### [Instructions for the task]
Reproduce, without any change, the span of lines from the opening of the records below to the line containing "Given: Click the FIT5136 course URL in log", inclusive.

Stored data entries
********
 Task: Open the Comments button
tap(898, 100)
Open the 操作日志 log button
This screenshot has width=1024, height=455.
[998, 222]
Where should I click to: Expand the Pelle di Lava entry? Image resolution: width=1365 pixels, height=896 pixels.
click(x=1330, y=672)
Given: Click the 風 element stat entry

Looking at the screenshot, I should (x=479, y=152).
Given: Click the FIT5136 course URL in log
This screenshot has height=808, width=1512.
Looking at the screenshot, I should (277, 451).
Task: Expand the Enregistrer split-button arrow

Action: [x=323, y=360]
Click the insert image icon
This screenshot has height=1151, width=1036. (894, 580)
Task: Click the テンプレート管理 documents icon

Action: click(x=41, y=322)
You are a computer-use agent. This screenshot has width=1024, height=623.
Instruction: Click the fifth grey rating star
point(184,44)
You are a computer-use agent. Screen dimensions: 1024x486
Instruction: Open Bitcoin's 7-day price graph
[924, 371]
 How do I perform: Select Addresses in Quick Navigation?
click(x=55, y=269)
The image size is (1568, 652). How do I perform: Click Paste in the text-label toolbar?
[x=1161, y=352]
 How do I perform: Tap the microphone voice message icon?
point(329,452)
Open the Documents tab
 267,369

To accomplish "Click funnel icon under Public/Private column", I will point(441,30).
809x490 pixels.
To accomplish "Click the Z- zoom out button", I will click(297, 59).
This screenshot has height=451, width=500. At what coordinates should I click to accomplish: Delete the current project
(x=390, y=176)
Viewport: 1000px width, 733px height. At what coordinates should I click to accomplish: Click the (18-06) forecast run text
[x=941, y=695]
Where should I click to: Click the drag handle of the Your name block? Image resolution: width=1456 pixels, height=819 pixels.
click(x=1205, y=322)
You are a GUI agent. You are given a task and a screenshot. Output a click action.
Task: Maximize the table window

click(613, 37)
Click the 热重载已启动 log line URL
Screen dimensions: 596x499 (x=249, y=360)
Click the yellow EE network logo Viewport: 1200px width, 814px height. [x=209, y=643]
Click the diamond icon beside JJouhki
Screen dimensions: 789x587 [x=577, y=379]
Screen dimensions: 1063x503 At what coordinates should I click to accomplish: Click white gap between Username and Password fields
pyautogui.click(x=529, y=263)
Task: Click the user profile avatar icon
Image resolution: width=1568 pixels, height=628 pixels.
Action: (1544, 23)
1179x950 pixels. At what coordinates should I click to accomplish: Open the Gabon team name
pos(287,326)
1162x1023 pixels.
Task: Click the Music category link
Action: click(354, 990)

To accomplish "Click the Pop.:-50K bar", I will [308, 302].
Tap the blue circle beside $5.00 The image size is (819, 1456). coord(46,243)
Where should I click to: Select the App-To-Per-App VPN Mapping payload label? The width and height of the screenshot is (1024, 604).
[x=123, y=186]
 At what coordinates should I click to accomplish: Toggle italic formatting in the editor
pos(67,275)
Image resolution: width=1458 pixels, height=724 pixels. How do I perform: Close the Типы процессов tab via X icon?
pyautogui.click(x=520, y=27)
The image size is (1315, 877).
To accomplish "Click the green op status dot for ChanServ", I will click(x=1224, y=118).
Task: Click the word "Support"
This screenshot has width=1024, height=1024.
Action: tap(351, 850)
********
### [Answer for the task]
 Task: Open the Comments button
tap(898, 100)
Open the 操作日志 log button
This screenshot has width=1024, height=455.
[998, 222]
Where should I click to: Expand the Pelle di Lava entry? Image resolution: width=1365 pixels, height=896 pixels.
click(x=1330, y=672)
Given: Click the 風 element stat entry

Looking at the screenshot, I should (x=479, y=152).
Given: Click the FIT5136 course URL in log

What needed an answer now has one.